Oracle Stock Surges Past $198 on Heavy Volume as Market Focus Shifts to 'Phase 2 of AI'

Updated onDec 24, 2025
Oracle Stock Surges Past $198 on Heavy Volume as Market Focus Shifts to 'Phase 2 of AI'

Investors watched Oracle Corporation (ORCL) surge to a closing price of $198.38 on December 22, marking a gain of over 3% on heavy trading volume. This significant move comes as the market begins to shift its focus from the initial wave of AI infrastructure—dominated by chip manufacturers—to the next phase of AI application and deployment, where Oracle appears to be a key winner.

Oracle Defies Tech Rout with Strong AI Performance

The strong performance by Oracle stands in stark contrast to the volatility lashing Wall Street in December 2025. High-valuation technology shares and cryptocurrency markets faced declines amid a tech rout fueled by growing skepticism about the overall artificial-intelligence trade. However, Oracle’s stock demonstrated resilience, suggesting investors are differentiating between various AI plays.

While the broader technology sector has spent the last two years obsessing over which company manufactures the best AI chips, Oracle’s recent success indicates that the market is now rewarding companies that are successfully implementing and monetizing AI solutions, a development analysts are dubbing the 'Phase 2 of AI.'

Two-Year Metrics Underscore Sustained Momentum

Oracle’s recent stock surge is built upon a foundation of sustained, strong performance. Financial analysis of the two-year period leading up to December 2025 highlights impressive metrics:

  • Total Return: The stock delivered a 90.23% total return over two years.
  • Annualized Return (CAGR): The Compound Annual Growth Rate stood at 37.92%.
  • Risk-Adjusted Return: The Sharpe Ratio for the period was 0.72, indicating a good return relative to the risk taken.

On December 22, ORCL opened at $195.00 and closed at $197.60, according to Yahoo Finance data, though the MarketBeat report noted the closing price reached $198.38, reflecting the heavy trading volume and late-day momentum driven by the AI news.

Market Volatility and Selective AI Optimism

The market’s reaction to Oracle was not uniformly positive throughout the month. Earlier reports noted that ORCL, alongside Nvidia, weighed on the AI trade, contributing to overall stock slips. This volatility underscores the current environment where investors are rapidly reassessing valuations and growth prospects within the AI sector.

However, the Dec. 22 surge suggests that specific, material wins—such as Oracle’s 'Phase 2' success—are capable of overriding general market skepticism. This selective optimism is also evident in other corners of the AI market.

Volatility lashed Wall Street, pushing high-valuation technology shares and crypto lower while bonds pared losses after a senior Federal Reserve official signaled room for rate cuts.
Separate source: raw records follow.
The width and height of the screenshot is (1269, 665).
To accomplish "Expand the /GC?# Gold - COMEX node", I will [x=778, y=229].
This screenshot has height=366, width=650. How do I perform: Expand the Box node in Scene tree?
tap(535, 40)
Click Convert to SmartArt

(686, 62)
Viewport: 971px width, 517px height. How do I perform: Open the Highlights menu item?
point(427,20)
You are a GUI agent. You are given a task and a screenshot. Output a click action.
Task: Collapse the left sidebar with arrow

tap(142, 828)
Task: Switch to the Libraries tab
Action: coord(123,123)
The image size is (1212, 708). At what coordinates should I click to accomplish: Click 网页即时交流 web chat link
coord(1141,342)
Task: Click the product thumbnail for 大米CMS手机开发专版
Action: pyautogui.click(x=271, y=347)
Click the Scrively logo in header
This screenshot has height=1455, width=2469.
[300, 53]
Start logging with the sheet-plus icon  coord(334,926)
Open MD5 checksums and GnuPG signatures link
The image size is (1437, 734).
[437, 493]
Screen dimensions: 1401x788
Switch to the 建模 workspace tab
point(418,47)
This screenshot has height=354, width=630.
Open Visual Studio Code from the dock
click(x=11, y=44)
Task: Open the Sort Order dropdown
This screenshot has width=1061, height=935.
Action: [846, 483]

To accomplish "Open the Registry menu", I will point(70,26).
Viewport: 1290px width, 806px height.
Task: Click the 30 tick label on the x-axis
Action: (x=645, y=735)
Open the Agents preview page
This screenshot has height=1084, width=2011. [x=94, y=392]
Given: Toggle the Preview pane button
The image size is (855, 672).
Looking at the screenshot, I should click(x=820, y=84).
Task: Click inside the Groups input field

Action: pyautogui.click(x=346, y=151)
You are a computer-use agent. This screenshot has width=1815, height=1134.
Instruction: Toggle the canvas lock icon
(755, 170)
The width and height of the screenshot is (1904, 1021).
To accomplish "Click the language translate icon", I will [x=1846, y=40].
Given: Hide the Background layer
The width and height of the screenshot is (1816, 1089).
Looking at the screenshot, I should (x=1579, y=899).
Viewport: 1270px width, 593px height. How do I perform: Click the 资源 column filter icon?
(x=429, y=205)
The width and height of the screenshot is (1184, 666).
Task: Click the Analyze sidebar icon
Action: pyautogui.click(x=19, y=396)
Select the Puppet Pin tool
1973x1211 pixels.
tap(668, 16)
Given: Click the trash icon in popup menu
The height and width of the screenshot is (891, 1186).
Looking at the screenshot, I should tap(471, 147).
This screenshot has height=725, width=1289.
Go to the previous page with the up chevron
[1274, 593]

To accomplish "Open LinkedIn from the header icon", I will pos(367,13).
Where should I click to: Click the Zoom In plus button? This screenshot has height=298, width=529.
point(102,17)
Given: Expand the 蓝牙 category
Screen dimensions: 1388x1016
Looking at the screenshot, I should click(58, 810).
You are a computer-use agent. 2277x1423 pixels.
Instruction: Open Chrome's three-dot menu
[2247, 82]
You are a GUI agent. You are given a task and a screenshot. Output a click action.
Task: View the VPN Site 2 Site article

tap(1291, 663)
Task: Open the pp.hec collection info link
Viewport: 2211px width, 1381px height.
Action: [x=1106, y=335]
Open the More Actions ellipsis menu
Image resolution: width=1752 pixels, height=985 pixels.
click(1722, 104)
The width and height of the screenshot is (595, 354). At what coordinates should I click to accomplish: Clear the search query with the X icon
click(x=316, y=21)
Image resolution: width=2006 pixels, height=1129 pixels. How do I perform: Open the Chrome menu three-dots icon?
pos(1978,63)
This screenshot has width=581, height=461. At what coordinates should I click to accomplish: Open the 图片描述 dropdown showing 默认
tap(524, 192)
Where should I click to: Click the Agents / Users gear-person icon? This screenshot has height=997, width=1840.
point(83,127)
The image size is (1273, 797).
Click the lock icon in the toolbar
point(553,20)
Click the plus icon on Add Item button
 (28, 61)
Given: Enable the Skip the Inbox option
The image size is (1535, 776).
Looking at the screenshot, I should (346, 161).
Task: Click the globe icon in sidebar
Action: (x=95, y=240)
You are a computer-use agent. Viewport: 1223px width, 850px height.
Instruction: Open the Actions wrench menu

A tech rout hit stocks amid growing skepticism about the artificial-intelligence trade.

The focus on specific AI application success was also seen in the pharmaceutical sector, where Recursion Pharmaceuticals (RXRX) saw its stock jump following a JPMorgan upgrade and positive trial data related to its AI drug discovery platform. These targeted gains suggest that while the broad AI hype may be cooling, companies demonstrating tangible results and financial strength are continuing to attract capital.

For Oracle, the shift in investor focus from hardware to comprehensive AI solutions positions the company favorably for continued growth, leveraging its extensive cloud infrastructure and enterprise customer base to drive the next wave of AI adoption.